Di contro, il rendimento medio a scadenza si è attestato a -0,11%, la prima volta appunto in negativo sul primario per questa scadenza. E questo rende francamente difficile bollare semplicemente l’operazione come un «flop». Dopotutto è la svolta delle Banche centrali (nel caso specifico della Bce), con un ritorno a politiche ultra-espansive nel tentativo di scongiurare una pericolosa recessione ad aver creato i presupposti perché questo paradosso impensabile qualche anno fa divenisse realtà. Sottozero in Europa viaggiano anche i titoli olandesi (-0,17%) e gli svizzeri (addirittura -0,63%) e a Berlino si è evidentemente deciso di sfruttare l’occasione presentandosi al mercato, aumentando così la scadenza residua del debito tedesco.
La strada è del resto quella seguita da altri emittenti nazionali, fra cui ovviamente l’Italia (con la riapertura del BTp a 50 anni) e il paradosso Austria con il suo titolo a 100 anni. E che progettano anche gli stessi Stati Uniti, dove nei giorni scorsi si è sondato l’appetito del mercato per un eventuale Treasury «Matusalemme» da 50 o addirittura 100 anni. Il dubbio, più che legittimo, è capire se la Germania riuscirà ancora a intercettare l’interesse degli investitori, promettendo la semplice restituzione del capitale (e non un centesimo in più, anzi qualcuno di meno se il prezzo sarà fissato come presumibile sopra la pari) dopo 30 anni e trasferendo quindi in pratica nelle loro mani l’intero rischio.
L’ultima volta che il Tesoro tedesco ha venduto un titolo con cedola zero, il decennale a inizio luglio, ha ricevuto richieste 1,25 volte superiori ai 3,15 miliardi di euro assegnati: un rapporto fra domanda e offerta in calo rispetto all’1,65 registrato nell’asta del mese precedente. È verosimile che questo valore scenda ulteriormente, anche perché l’operazione cadrà in un periodo intenso di aste. La Germania venderà infatti successivamente cinque miliardi di un nuovo titolo biennale il 27 agosto, tre miliardi bond decennali il 28 agosto e infine quattro miliardi quinquennali il 4 settembre.
Ma non è ovviamente soltanto intorno alle operazioni più o meno opportunistiche portate avanti dal Tesoro tedesco che si lega la «sopravvivenza» del mercato dei Bund. La stessa svolta impressa nei giorni scorsi dal ministro delle Finanze Olaf Scholz, che si è dichiarato disponibile ad allargare i cordoni della borsa aumentando la spesa pubblica con interventi fino a 50 miliardi di euro, garantisce il fatto che la Germania riprenda a indebitarsi e a emettere quindi nuova carta.

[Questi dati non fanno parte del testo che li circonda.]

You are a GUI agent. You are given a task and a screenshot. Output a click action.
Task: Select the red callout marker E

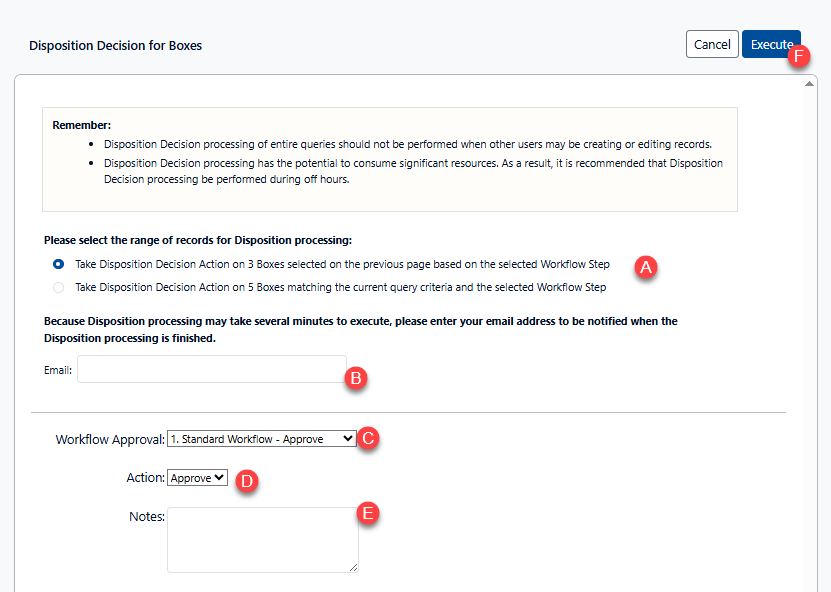368,514
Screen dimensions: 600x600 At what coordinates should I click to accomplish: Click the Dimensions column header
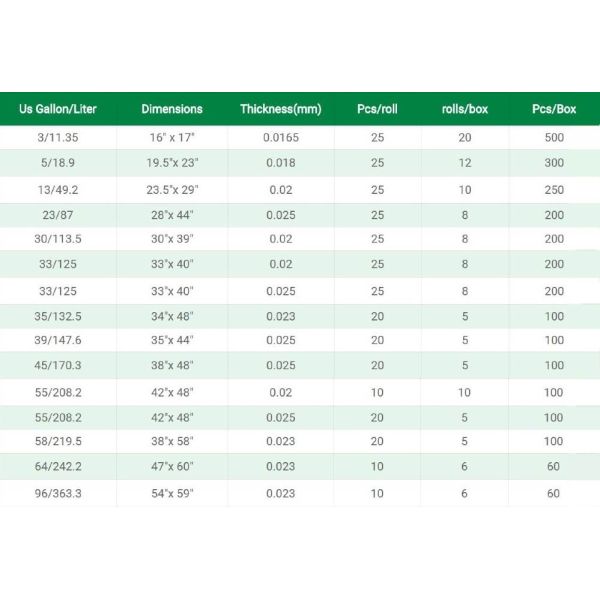[x=172, y=109]
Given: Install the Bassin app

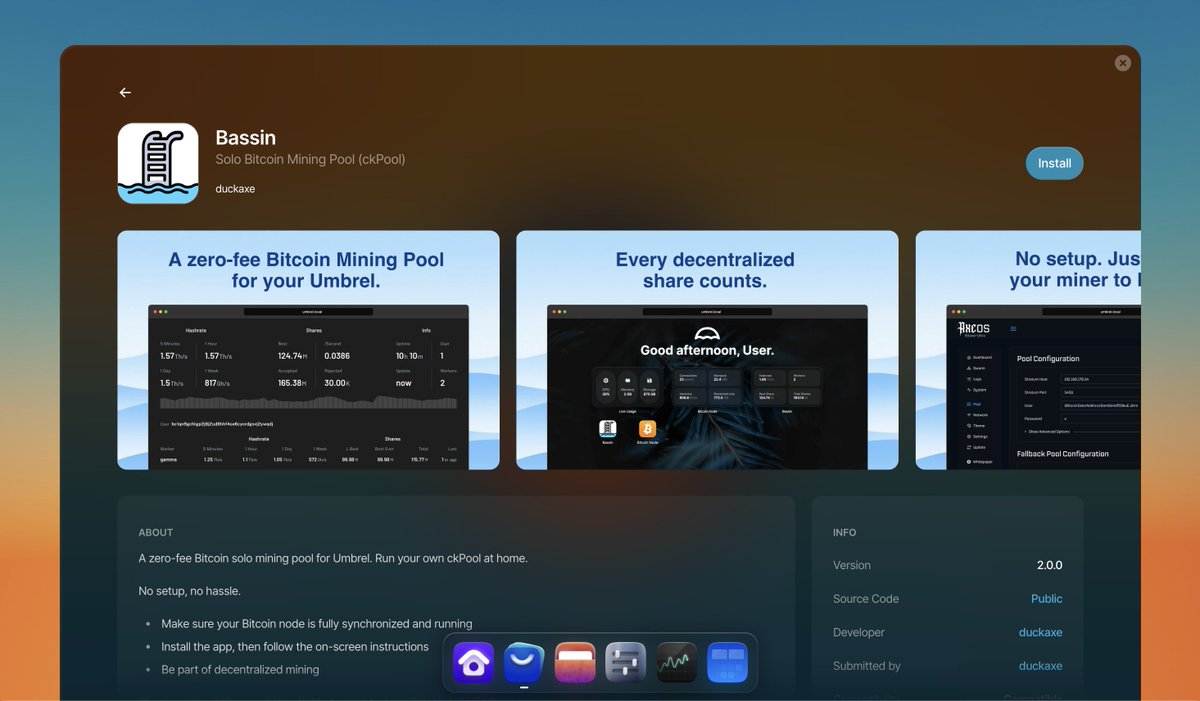Looking at the screenshot, I should coord(1054,163).
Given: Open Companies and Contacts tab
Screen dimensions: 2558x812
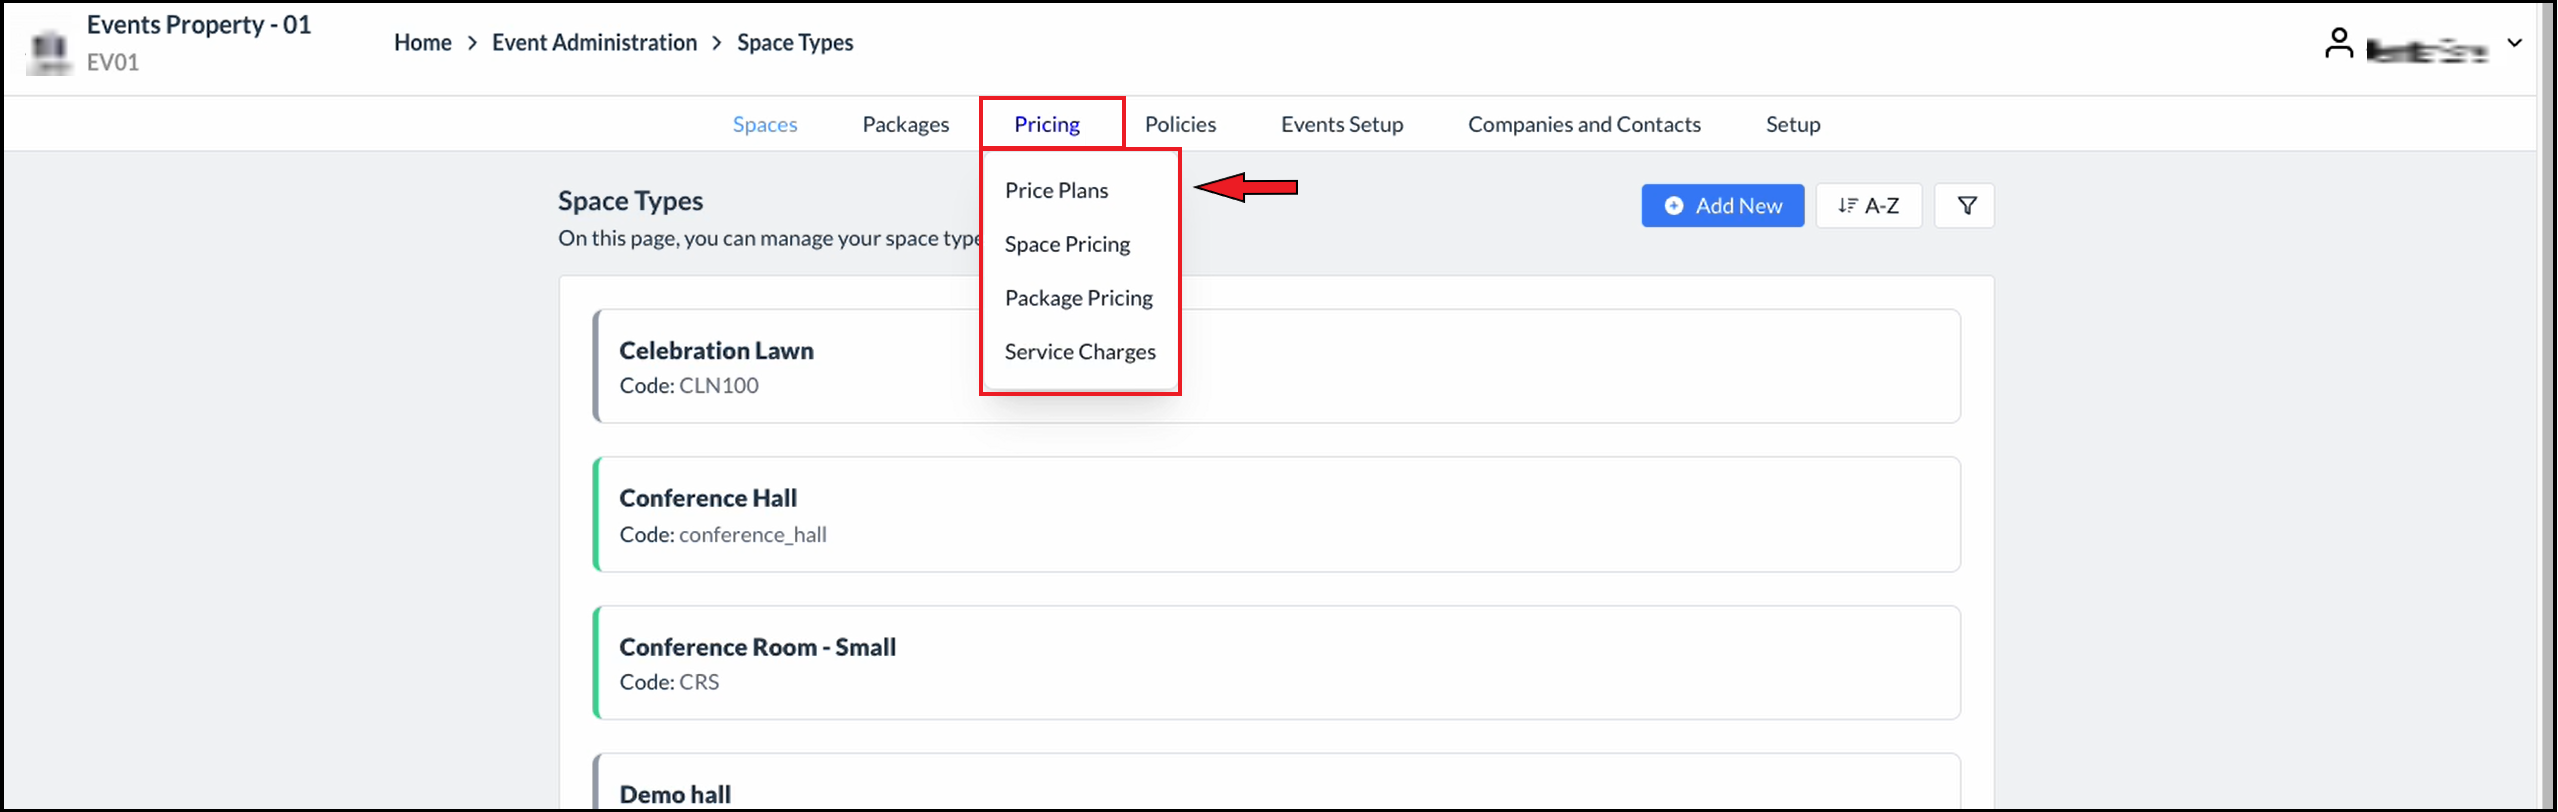Looking at the screenshot, I should (x=1584, y=124).
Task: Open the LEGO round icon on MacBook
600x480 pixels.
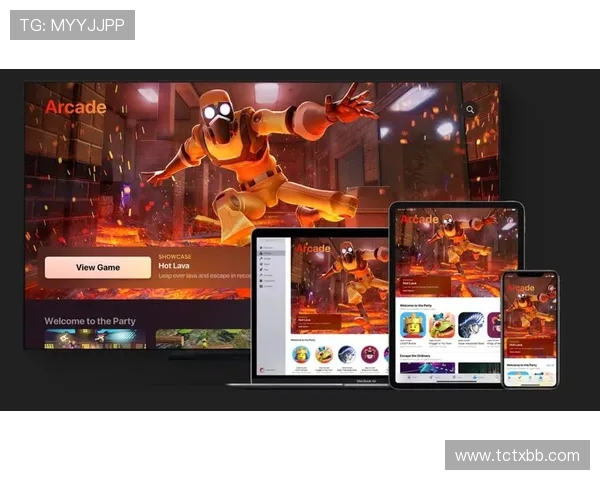Action: pyautogui.click(x=299, y=354)
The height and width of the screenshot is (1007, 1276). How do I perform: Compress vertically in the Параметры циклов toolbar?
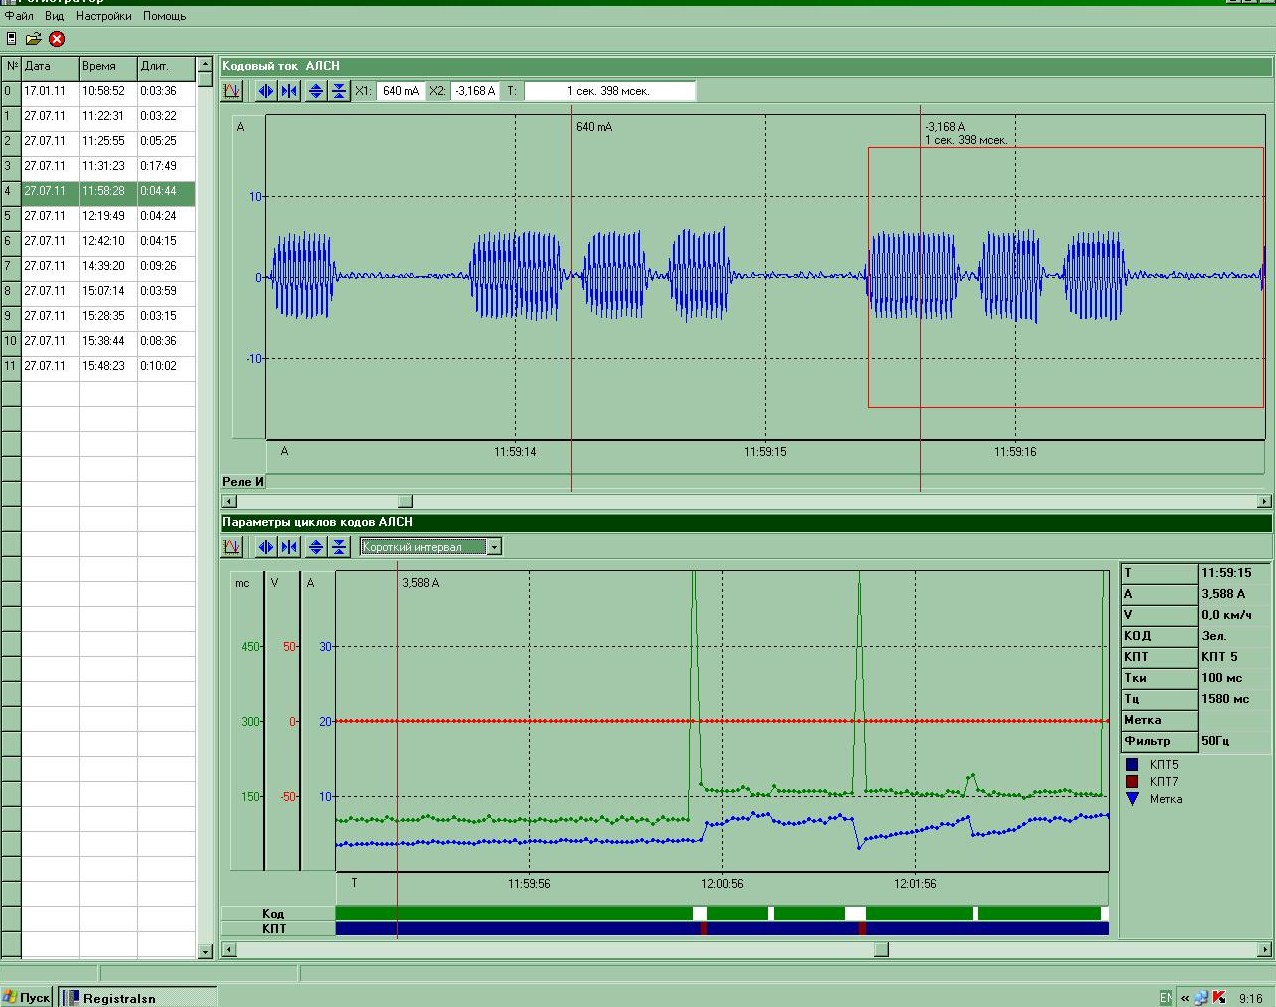(339, 547)
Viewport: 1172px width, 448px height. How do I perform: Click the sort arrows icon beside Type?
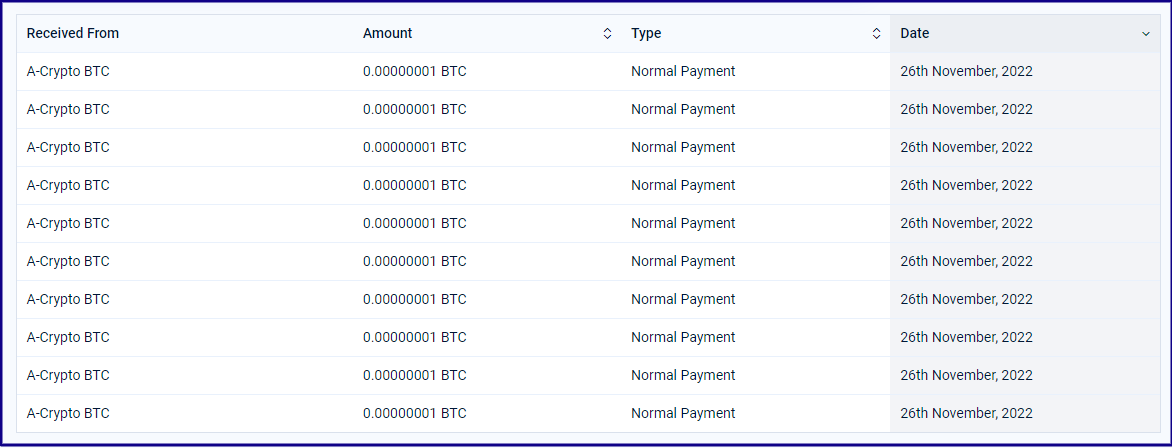click(877, 34)
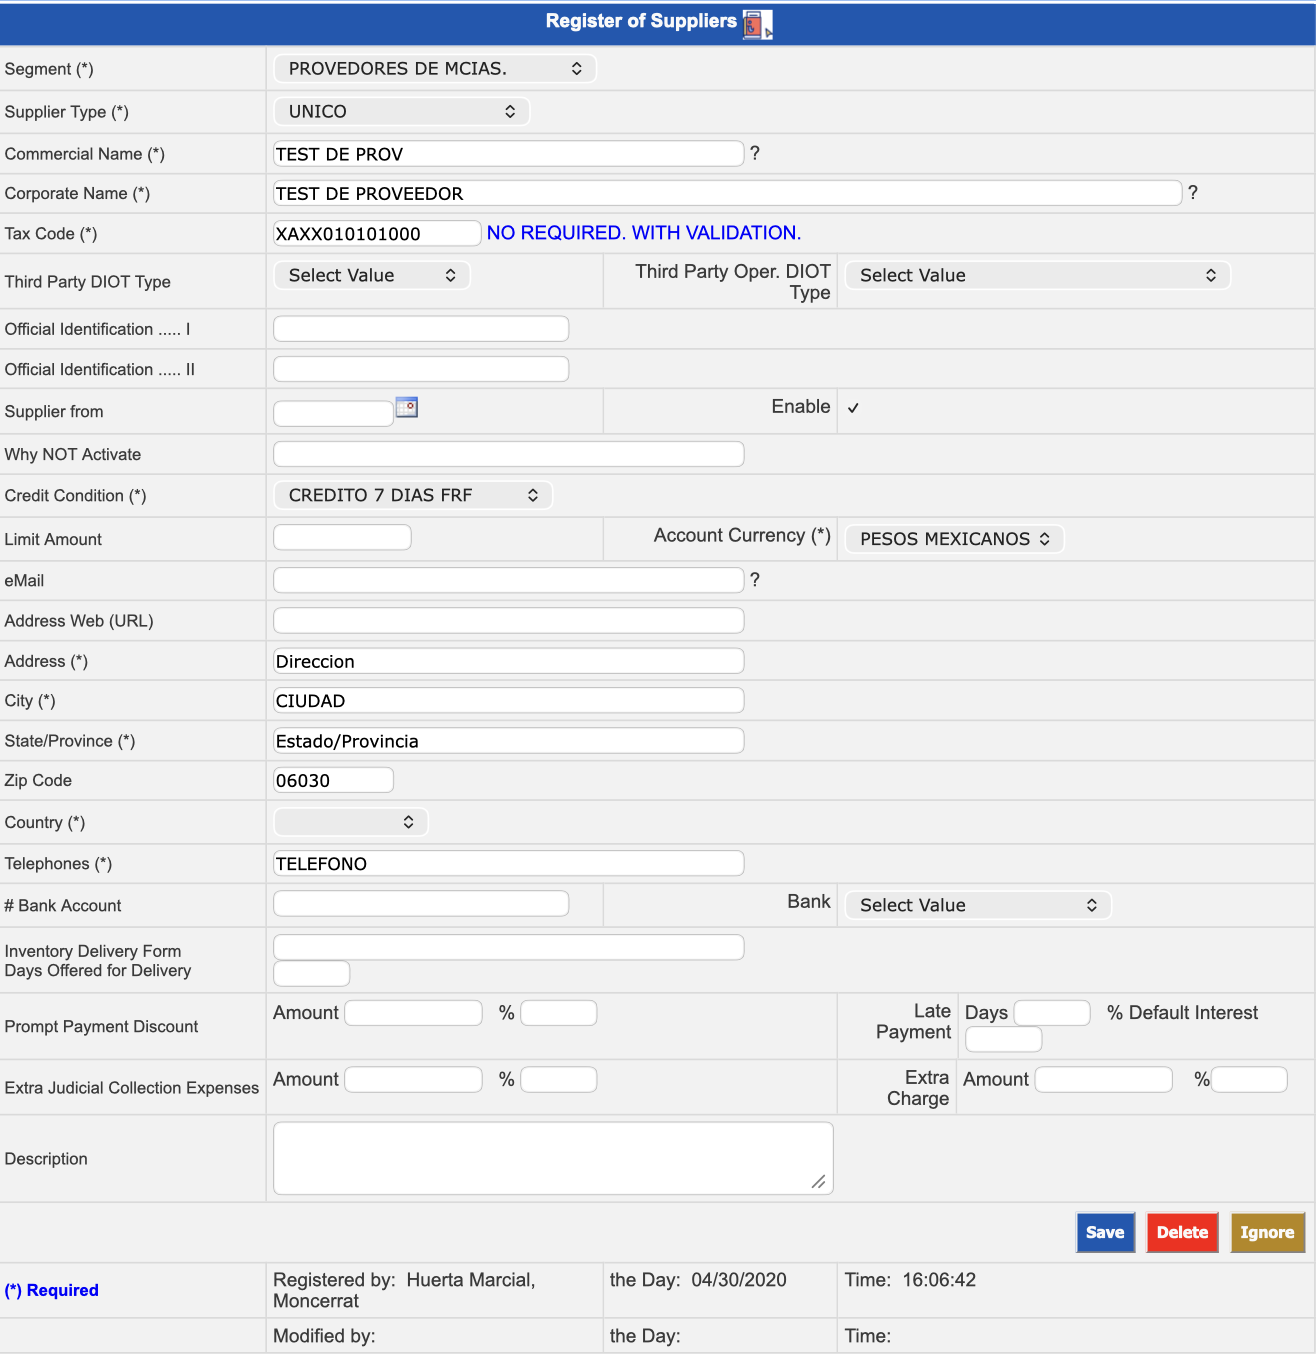Focus the Tax Code input field
The height and width of the screenshot is (1360, 1316).
[x=377, y=234]
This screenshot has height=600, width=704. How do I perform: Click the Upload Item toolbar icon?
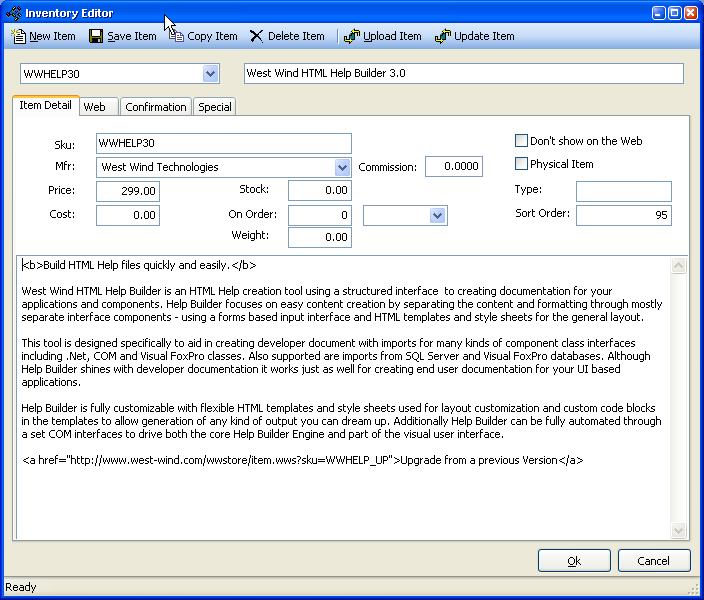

I Bund sembrano insomma ancora destinati, nonostante tutto, ad avere futuro. Con un probabile sospiro di sollievo da parte di quanti (Commissione Ue compresa) hanno più volte messo in guardia sui rischi di illiquidità di un mercato che resta in fondo basilare anche per le sue caratteristiche di benchmark e di asset senza rischio, fondamentali per aiutare a diversificare le attività detenute da banche e da investitori istituzionali.